6. The geometric arrangement of the modules (referred to in point 3) is such that the chambers (C1) and (C2) (fig.5) of the module (1a) (fig.3) are in hydraulic communication with the homonymous chambers of the module (1d) and rotor (2) (fig.6), and that the chambers (C1) and (C2) (fig.5) of module (1b) (fig.3) are in hydraulic communication with the homonymous chambers of the module (1c) and of the rotor (2) (fig. 6), as can be seen from (figs.17,18) which show the connection ducts between the module chambers and the homonymous rotor chambers. During the operation of the machine the chambers (C1) and (C2) of the modules are cyclically and alternately under pressure, and each of them can reach the maximum pressure of 500 bar. The pressure trend, as a function of the angular displacement of the rotor, is such that the increase in pressure in the chambers (C1) corresponds to the reduction in pressure in the chambers (C2).

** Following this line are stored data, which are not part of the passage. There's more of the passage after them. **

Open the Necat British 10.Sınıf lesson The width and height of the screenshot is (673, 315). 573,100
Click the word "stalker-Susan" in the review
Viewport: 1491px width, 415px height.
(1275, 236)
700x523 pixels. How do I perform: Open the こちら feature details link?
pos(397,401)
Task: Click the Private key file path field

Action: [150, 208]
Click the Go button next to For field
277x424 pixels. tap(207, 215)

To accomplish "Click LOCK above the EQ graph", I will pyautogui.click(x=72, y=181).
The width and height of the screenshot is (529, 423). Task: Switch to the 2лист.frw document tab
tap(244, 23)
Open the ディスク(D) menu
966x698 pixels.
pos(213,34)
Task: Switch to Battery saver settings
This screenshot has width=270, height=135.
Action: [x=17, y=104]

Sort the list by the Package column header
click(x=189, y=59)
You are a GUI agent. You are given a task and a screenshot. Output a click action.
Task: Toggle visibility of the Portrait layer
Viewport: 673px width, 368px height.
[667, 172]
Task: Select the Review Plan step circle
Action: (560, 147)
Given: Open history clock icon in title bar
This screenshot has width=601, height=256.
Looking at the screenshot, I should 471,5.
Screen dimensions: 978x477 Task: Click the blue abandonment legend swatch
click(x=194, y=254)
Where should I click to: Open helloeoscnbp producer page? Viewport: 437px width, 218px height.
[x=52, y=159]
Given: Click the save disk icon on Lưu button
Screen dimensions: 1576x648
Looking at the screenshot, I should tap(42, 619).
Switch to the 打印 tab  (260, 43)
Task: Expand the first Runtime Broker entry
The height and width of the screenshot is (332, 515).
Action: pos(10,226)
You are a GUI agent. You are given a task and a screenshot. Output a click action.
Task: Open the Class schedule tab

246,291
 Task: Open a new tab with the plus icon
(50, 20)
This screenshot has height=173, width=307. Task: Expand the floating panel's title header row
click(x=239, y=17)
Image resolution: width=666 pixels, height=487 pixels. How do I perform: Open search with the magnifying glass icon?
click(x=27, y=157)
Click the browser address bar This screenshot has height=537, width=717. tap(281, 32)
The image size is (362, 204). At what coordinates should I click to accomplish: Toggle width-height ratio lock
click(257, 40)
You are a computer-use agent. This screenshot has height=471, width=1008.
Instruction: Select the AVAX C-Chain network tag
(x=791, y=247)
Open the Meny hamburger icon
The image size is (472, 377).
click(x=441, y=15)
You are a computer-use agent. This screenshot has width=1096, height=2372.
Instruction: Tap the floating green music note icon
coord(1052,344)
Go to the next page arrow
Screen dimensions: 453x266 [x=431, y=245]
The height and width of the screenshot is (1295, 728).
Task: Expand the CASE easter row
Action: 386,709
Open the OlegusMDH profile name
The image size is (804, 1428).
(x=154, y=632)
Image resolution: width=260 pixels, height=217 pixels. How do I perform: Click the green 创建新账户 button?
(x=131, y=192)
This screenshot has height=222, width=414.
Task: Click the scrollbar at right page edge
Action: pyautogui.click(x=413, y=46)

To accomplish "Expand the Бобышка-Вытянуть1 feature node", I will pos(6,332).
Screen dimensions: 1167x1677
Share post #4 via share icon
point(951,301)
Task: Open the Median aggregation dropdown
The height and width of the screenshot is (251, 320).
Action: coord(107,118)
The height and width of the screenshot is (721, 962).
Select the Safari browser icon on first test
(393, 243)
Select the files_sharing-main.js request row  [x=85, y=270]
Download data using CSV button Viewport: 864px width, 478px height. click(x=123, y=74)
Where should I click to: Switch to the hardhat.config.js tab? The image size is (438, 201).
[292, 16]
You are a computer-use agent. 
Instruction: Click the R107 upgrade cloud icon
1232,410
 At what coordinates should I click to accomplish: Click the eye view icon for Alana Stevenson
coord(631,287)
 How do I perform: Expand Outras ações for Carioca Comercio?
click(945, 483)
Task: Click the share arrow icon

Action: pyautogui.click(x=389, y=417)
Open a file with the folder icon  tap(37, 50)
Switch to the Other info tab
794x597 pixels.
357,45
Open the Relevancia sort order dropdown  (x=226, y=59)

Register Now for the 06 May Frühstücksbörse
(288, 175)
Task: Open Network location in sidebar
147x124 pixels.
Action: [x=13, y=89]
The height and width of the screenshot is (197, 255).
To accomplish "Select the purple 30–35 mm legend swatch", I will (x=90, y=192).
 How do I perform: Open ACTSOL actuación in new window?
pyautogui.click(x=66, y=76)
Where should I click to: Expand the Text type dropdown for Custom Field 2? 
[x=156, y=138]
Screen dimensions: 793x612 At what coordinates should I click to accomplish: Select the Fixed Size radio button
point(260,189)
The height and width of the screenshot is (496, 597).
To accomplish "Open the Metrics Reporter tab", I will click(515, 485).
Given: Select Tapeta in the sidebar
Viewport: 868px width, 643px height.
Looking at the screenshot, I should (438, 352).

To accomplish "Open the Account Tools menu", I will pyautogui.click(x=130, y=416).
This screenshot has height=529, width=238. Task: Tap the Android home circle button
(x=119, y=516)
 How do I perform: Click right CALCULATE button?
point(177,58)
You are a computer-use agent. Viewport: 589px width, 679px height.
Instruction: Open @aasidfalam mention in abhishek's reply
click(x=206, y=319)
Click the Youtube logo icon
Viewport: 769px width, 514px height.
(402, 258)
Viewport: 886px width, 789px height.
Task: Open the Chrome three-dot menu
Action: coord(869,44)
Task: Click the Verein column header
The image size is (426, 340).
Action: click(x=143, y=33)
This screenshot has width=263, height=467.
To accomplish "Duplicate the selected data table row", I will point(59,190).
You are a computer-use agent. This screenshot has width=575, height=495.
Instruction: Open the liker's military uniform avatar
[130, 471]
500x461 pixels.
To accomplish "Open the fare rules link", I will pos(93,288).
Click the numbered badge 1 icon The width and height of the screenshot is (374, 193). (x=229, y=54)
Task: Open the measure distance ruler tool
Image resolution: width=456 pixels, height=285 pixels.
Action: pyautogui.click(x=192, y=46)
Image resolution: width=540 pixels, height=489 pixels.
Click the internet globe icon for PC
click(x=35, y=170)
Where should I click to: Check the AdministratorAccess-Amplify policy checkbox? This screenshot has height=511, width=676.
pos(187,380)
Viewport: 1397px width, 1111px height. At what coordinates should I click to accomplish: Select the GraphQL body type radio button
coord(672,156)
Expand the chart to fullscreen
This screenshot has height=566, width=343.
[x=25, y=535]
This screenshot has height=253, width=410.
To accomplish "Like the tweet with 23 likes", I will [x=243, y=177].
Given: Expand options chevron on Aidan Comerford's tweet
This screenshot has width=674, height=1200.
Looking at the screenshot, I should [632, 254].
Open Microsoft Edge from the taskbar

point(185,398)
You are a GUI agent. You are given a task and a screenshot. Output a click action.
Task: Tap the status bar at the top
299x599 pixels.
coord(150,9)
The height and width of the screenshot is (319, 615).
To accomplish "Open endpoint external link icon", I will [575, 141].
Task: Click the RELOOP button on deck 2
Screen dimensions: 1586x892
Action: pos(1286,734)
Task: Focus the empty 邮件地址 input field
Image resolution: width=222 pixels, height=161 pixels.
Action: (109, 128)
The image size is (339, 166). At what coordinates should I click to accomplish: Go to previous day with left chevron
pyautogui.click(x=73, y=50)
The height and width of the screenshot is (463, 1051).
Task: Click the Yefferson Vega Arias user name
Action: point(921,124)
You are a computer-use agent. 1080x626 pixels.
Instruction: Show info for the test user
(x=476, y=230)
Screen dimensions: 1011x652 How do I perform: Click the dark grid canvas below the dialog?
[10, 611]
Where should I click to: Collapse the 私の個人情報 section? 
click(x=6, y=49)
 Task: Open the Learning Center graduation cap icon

7. The pressure of the chambers (C1) (fig.5) determines, on each of the two shoes (5a), (5b), (fig.5) of the module, four hydrostatic thrusts equal to zero resultant which act on the four lateral faces of the skate itself; the lateral faces of the pad are not flat but have an arc-shaped profile (detail B fig. 5), and the hydrostatic thrust on one face is equal to the thrust exerted on the opposite face, both because the surfaces have the same area and because the pressure of the water acting on them is the same. The pressure of the chamber (C2) (fig. 5) determines, on each of the two shoes (5a), (5b), (fig. 5) of the module, a force on the square face facing the eccentric (section C-C fig. 5) which tends to move the shoes away from the eccentric itself.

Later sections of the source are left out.